--- DOCUMENT SECTION Enclosed Below ---
In 1987, he founded the international arbitration practice of Shearman & Sterling. He was the firm’s Global Head of Disputes and Global International Arbitration Practice Group Leader for 33 years. In February 2021, along with Yas Banifatemi, Mohamed Shelbaya, Benjamin Siino, Ximena Herrera-Bernal, Maude Dubois, Coralie Darrigade and Daniel Reich, he launched Gaillard Banifatemi Shelbaya Disputes, a global law firm dedicated to the management of international disputes, with offices in London, New-York and Paris.

Gaillard became professor of law in 1982, after obtaining the agrégation in private law. Since then, Gaillard has taught at numerous universities: he was a professor of law at the Université Paris XII, he was a visiting professor at Harvard Law School (International Commercial Treaties, Comparative Private International Law) in 1984 and taught in the Geneva Master in International Dispute Settlement (MIDS), a program run by the University of Geneva and the Graduate Institute of International and Development Studies.

He co-founded and chaired the Arbitration Academy from 2010 to 2013, which was created to address the increasing demand for specialized teaching in international arbitration. The academy provides advanced Summer Courses in Paris to students and young practitioners interested in international arbitration. The curriculum is conceived by international arbitration academics and practitioners to cover all aspects of international arbitration, and the Courses are taught by the most renowned experts in the fields of international commercial arbitration and investment treaty arbitration.
--- End of Enclosed DOCUMENT SECTION ---
--- PROVIDED INFORMATION Enclosed Below ---
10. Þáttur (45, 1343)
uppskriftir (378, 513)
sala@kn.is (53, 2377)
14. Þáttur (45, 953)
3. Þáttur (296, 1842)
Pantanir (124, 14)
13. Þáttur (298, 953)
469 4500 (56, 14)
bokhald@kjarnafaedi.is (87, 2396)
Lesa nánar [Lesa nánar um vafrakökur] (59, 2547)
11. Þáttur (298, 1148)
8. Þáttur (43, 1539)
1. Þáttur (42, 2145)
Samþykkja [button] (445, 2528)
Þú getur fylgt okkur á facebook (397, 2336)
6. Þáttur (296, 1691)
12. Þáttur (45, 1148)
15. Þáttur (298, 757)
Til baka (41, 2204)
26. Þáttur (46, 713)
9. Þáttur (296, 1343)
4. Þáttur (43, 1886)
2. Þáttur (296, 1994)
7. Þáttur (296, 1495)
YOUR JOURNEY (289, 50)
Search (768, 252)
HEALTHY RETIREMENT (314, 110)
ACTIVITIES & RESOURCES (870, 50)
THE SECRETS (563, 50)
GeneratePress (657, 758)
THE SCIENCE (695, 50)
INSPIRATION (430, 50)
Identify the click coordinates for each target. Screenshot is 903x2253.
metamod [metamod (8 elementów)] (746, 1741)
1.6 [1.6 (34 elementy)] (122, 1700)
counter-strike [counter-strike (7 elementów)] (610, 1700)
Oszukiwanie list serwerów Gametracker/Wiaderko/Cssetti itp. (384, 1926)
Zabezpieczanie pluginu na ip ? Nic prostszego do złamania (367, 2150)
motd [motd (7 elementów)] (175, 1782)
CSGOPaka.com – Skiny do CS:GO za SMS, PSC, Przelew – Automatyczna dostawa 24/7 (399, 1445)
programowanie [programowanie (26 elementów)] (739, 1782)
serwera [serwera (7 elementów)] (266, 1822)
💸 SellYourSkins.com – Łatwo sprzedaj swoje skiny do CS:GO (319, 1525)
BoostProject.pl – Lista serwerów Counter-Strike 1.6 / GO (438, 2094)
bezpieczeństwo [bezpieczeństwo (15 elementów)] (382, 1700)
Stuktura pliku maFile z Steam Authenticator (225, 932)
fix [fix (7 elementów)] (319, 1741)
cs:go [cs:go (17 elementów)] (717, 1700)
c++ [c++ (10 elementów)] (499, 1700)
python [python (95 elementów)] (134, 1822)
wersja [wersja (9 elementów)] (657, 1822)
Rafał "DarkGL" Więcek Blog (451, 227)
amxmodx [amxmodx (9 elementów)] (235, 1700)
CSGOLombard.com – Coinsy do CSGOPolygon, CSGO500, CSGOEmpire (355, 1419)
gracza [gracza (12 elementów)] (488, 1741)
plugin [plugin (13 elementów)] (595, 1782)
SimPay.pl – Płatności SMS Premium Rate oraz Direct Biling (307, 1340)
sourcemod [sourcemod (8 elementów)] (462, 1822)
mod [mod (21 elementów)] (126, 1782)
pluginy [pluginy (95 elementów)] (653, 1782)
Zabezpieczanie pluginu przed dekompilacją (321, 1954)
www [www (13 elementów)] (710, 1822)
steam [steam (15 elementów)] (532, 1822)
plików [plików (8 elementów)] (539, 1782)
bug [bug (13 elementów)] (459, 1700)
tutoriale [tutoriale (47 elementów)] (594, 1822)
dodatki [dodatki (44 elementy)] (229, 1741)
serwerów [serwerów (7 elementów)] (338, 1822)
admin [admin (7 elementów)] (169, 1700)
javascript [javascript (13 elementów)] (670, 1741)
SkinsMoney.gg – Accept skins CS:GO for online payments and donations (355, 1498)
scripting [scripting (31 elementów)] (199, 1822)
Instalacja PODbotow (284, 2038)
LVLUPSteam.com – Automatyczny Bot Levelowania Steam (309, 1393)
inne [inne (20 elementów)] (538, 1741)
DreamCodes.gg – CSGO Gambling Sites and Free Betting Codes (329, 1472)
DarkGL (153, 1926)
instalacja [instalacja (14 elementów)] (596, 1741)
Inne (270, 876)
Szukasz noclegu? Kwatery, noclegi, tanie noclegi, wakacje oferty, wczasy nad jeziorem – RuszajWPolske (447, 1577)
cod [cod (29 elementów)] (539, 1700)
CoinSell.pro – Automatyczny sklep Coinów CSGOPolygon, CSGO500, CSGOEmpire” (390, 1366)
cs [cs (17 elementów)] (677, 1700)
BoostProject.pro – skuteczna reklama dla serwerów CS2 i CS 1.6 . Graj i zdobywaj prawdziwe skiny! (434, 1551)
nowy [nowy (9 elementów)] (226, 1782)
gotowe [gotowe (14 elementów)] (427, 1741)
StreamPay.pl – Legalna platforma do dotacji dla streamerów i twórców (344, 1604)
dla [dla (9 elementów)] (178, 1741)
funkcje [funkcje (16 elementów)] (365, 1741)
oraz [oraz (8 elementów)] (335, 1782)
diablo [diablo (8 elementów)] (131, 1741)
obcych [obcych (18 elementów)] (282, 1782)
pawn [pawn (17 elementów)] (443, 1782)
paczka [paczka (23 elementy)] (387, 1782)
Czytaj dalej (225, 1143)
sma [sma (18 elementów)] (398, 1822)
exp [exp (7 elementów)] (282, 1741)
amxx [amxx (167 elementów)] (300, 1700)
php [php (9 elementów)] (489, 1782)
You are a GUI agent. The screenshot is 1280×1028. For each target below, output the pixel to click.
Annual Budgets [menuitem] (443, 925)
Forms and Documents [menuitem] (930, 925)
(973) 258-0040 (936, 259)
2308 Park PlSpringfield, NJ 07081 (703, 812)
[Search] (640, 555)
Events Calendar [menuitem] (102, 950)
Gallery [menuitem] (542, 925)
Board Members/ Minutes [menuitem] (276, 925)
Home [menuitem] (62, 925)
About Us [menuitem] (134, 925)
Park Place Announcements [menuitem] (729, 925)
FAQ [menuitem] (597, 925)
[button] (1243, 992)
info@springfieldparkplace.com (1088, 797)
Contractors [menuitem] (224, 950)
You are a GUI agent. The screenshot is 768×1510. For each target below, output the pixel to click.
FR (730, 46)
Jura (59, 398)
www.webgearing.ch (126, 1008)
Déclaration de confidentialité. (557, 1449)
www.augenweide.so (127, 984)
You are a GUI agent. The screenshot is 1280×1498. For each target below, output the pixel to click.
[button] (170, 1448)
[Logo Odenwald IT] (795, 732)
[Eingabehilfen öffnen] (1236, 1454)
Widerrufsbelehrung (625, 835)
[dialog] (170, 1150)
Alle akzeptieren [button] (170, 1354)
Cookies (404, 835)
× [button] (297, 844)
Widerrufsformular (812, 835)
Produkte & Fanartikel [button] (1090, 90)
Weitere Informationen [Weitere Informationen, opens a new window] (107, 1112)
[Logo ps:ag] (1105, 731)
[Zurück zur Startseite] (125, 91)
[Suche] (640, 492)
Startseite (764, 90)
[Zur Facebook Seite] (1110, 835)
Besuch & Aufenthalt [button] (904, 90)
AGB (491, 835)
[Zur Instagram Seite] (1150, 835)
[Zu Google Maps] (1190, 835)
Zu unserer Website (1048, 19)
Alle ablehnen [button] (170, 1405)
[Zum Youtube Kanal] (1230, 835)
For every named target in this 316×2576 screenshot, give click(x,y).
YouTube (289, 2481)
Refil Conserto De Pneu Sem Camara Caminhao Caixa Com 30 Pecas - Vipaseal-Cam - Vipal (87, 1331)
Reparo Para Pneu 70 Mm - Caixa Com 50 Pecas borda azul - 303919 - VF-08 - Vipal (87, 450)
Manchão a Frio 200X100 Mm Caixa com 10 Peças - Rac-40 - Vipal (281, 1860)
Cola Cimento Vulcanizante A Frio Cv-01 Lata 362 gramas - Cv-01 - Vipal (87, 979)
--- End of Enclosed PROVIDED INFORMATION ---
* _WHAT TO DO_
According to the passage about Gaillard's career, who launched Gaillard Banifatemi Shelbaya Disputes with him in February 2021? List each person.

* _SOLUTION TO THE EXERCISE_
- Yas Banifatemi
- Mohamed Shelbaya
- Benjamin Siino
- Ximena Herrera-Bernal
- Maude Dubois
- Coralie Darrigade
- Daniel Reich